**What the exercise asks**
Copy out every record below with complete accuracy.
· · · · ·
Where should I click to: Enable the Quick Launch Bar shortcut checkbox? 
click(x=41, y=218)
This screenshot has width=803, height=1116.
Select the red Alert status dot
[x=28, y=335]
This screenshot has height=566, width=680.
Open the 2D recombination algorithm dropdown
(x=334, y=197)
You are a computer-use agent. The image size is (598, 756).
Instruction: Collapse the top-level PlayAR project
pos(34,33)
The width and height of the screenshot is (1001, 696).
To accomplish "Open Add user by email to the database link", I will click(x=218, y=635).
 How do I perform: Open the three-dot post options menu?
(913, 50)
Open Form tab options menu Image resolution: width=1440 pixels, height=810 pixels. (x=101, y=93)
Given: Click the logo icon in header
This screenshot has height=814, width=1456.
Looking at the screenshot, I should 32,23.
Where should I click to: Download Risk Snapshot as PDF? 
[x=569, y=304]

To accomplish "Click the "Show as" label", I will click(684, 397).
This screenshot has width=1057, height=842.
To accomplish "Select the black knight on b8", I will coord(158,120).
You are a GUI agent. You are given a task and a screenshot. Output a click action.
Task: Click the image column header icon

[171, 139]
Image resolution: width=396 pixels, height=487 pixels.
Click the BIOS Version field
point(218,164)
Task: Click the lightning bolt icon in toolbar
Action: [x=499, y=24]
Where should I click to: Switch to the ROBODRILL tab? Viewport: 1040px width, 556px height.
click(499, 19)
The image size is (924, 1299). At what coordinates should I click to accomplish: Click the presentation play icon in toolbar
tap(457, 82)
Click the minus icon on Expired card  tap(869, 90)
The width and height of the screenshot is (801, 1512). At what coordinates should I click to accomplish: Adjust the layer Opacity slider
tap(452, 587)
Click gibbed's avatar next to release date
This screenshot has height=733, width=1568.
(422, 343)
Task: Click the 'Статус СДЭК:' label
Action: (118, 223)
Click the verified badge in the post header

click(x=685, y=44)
· · · · ·
**Exercise solution**
Where should I click to: Enable the Quick Launch Bar shortcut checkbox? 
click(x=41, y=218)
This screenshot has width=803, height=1116.
Select the red Alert status dot
[x=28, y=335]
This screenshot has height=566, width=680.
Open the 2D recombination algorithm dropdown
(x=334, y=197)
You are a computer-use agent. The image size is (598, 756).
Instruction: Collapse the top-level PlayAR project
pos(34,33)
The width and height of the screenshot is (1001, 696).
To accomplish "Open Add user by email to the database link", I will click(x=218, y=635).
 How do I perform: Open the three-dot post options menu?
(913, 50)
Open Form tab options menu Image resolution: width=1440 pixels, height=810 pixels. (x=101, y=93)
Given: Click the logo icon in header
This screenshot has height=814, width=1456.
Looking at the screenshot, I should 32,23.
Where should I click to: Download Risk Snapshot as PDF? 
[x=569, y=304]

To accomplish "Click the "Show as" label", I will click(684, 397).
This screenshot has width=1057, height=842.
To accomplish "Select the black knight on b8", I will coord(158,120).
You are a GUI agent. You are given a task and a screenshot. Output a click action.
Task: Click the image column header icon

[171, 139]
Image resolution: width=396 pixels, height=487 pixels.
Click the BIOS Version field
point(218,164)
Task: Click the lightning bolt icon in toolbar
Action: [x=499, y=24]
Where should I click to: Switch to the ROBODRILL tab? Viewport: 1040px width, 556px height.
click(499, 19)
The image size is (924, 1299). At what coordinates should I click to accomplish: Click the presentation play icon in toolbar
tap(457, 82)
Click the minus icon on Expired card  tap(869, 90)
The width and height of the screenshot is (801, 1512). At what coordinates should I click to accomplish: Adjust the layer Opacity slider
tap(452, 587)
Click gibbed's avatar next to release date
This screenshot has height=733, width=1568.
(422, 343)
Task: Click the 'Статус СДЭК:' label
Action: (118, 223)
Click the verified badge in the post header

click(x=685, y=44)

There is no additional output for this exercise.